### Explore the material
A. In the commentary on Scotland's Test and Protect system, what share of people who tested positive since the end of June were never reached by Test and Protect?
B. Retype the commentary on Test and Protect between "A bit of escapism" and "long time coming.", inclusive.

### Given passage
A bit of escapism is sometimes needed in these grim times, so Scotland’s men’s football team making it to a major championship for the first time since 1998 is not an unhealthy tonic. In 1998 there was no Scottish Parliament, Google had just been founded, and the DVD was sold for the first time – it’s been a long time coming.
Back to the harsh realities of pandemic 2020, and there are more questions about Scotland’s Test and Protect system. Following the revelation of a “coding error” which had been overestimating performance figures for the number of people who had been contacted within 24 hours of testing positive, it has also been revealed that 6 per cent of people who tested positive since the end of June have not been reached by Test and Protect. That’s 3,500 people who may well have gone on to spread the virus.
First Minister Nicola Sturgeon said this was not a failure of the testing system, as those people simply refused to respond to phone calls and text messages.
“All of us have a personal responsibility – you cannot blame Test and Protect if people are not answering their phone to Test and Protect,” she said.
Making it an issue of individual ethics is hardly the point, though. It’s about effectiveness in reducing transmission. If Test and Protect was not a centralised call centre system, then a knock on the door to confirm they received the information and ensure details of all close contacts would not be the most difficult thing in the world. On Source Direct we have been boringly repetitive about the weaknesses of an overly-centralised system, when proper contact tracing (which existed long before this pandemic) is essentially a localised activity.
It’s also not clear that what Test and Protect is now registering as a completed case is really sufficient. The Public Health Scotland statistical report states that: “Over the past few weeks, contact tracing of contacts has been primarily focused on SMS messages. As a result, contacts where a mobile number is available will receive a SMS message with advice to self-isolate. Once the SMS message has been delivered, the contact will be marked as complete.” This new approach has, naturally, increased Test and Protect’s % for number of cases contacted and speed in which they are contacted, but it is hardly a bullet proof system. As cases rise, it’s more – not less – important that people have a full understanding of what being a close contact means for them.

### Dataset excerpts
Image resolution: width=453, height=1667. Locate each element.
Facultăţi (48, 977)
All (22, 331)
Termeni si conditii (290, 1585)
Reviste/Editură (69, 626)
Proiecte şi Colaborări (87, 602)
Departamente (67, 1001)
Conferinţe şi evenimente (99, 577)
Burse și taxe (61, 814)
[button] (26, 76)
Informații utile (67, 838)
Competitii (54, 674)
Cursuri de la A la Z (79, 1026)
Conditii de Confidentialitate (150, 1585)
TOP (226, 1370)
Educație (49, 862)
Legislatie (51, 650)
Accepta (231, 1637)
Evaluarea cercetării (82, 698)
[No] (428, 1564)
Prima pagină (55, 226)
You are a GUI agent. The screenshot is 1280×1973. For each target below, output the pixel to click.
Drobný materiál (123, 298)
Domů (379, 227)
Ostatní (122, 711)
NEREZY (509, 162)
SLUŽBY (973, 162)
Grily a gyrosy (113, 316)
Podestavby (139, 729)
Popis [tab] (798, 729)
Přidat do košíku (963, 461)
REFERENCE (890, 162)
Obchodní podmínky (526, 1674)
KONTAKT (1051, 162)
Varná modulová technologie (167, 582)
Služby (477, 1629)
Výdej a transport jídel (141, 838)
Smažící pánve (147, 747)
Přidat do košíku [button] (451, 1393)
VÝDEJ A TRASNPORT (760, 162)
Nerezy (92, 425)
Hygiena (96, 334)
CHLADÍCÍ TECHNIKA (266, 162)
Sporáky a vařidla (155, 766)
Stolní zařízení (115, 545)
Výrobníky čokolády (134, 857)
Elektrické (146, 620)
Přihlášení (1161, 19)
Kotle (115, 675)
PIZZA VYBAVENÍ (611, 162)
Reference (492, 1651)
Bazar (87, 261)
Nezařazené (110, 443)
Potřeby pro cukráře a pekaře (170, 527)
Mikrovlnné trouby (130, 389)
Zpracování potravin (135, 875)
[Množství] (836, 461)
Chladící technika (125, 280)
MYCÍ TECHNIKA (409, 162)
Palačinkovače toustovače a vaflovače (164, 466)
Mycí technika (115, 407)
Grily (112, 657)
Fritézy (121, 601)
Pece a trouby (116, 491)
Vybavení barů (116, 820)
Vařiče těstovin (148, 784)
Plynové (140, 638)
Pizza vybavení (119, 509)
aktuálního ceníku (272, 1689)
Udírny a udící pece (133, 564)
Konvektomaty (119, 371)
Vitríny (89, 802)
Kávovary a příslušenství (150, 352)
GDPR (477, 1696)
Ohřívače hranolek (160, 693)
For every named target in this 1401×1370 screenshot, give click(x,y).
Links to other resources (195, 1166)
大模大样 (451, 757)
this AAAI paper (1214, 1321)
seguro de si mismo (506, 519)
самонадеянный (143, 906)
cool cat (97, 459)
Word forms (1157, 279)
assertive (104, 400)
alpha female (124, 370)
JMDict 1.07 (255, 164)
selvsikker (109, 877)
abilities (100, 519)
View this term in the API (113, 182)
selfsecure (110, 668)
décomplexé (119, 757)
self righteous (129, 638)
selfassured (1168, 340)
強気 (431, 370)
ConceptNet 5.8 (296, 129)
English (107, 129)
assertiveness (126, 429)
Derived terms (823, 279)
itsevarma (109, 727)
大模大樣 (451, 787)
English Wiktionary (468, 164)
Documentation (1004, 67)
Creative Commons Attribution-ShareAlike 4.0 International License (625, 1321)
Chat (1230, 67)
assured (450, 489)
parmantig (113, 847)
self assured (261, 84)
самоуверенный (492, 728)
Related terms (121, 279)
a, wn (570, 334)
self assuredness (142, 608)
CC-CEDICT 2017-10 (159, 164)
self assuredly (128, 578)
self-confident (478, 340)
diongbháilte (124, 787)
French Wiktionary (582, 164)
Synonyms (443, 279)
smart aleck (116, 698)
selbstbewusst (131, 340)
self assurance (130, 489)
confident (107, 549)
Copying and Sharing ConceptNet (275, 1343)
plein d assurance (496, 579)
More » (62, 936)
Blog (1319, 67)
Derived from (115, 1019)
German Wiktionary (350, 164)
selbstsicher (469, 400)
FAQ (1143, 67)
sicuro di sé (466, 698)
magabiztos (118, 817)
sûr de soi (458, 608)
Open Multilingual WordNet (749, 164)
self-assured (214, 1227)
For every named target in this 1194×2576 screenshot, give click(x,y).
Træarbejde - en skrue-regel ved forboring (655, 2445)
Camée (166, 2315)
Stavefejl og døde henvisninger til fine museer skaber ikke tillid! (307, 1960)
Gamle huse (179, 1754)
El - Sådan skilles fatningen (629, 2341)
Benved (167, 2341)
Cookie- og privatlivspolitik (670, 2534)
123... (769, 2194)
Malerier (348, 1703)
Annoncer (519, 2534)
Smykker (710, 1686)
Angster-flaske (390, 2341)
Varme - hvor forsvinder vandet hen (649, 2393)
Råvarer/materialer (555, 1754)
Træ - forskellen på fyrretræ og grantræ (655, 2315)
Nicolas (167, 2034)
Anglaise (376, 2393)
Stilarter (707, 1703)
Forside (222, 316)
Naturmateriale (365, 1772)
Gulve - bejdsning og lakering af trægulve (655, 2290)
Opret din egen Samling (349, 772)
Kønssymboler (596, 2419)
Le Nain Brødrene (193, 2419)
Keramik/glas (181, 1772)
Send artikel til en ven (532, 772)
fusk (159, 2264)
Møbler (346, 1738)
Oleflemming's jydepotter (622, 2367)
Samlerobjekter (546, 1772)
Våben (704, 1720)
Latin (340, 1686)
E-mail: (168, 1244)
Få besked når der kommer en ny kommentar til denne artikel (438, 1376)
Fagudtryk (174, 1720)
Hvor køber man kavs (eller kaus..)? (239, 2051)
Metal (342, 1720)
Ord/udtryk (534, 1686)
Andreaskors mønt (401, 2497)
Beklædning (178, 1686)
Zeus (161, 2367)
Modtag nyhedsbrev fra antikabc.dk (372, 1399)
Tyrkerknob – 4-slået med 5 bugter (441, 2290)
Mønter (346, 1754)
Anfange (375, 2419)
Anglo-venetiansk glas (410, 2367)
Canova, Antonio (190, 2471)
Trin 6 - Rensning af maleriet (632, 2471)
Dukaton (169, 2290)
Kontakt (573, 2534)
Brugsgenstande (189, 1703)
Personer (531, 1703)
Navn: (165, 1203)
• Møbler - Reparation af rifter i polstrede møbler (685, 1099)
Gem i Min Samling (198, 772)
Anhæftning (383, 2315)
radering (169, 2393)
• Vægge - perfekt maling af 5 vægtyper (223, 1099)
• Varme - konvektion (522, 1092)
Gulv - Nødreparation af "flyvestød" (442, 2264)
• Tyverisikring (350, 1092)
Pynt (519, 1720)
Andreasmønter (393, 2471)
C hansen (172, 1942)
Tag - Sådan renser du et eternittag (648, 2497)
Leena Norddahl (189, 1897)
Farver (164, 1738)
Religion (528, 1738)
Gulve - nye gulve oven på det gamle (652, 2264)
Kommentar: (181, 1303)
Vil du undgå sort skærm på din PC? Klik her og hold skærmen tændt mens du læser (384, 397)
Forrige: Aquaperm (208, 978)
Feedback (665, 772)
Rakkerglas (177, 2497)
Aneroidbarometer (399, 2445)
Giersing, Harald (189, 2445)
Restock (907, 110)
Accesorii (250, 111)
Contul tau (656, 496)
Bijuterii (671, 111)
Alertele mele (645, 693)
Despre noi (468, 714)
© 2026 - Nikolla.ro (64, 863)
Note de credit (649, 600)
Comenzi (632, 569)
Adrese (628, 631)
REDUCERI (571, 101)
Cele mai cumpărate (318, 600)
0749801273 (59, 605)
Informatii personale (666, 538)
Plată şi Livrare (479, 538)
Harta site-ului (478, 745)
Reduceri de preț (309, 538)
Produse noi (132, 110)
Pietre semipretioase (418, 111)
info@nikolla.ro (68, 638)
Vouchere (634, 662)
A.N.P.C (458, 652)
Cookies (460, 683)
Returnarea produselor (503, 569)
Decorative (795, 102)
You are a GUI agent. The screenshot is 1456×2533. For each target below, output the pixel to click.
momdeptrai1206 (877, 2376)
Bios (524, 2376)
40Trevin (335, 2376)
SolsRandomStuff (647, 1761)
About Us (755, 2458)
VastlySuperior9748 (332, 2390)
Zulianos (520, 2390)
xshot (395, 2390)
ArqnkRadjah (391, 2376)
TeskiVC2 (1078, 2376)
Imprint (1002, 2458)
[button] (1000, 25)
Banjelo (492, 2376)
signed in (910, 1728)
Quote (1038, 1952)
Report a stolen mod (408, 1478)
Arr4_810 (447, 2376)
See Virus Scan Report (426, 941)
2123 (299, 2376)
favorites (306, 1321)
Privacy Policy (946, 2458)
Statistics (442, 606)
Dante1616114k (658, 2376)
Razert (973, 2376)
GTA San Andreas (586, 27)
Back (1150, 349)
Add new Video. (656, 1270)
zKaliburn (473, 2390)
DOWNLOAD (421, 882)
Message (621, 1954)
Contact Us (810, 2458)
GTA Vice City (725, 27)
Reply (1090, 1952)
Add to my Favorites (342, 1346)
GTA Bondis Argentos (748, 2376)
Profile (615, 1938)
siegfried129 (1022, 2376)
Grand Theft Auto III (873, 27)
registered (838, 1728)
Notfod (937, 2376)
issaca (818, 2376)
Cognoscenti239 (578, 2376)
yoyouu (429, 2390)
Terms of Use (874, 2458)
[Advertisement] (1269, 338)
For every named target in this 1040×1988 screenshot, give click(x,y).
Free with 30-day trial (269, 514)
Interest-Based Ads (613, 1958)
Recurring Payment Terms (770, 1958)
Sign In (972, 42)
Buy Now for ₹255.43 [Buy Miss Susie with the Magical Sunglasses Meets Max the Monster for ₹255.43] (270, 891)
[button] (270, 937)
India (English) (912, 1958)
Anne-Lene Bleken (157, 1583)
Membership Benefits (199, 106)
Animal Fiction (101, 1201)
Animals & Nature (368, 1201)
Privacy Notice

### Solved tasks
A. 6 per cent, which is 3,500 people.

B.
A bit of escapism is sometimes needed in these grim times, so Scotland’s men’s football team making it to a major championship for the first time since 1998 is not an unhealthy tonic. In 1998 there was no Scottish Parliament, Google had just been founded, and the DVD was sold for the first time – it’s been a long time coming.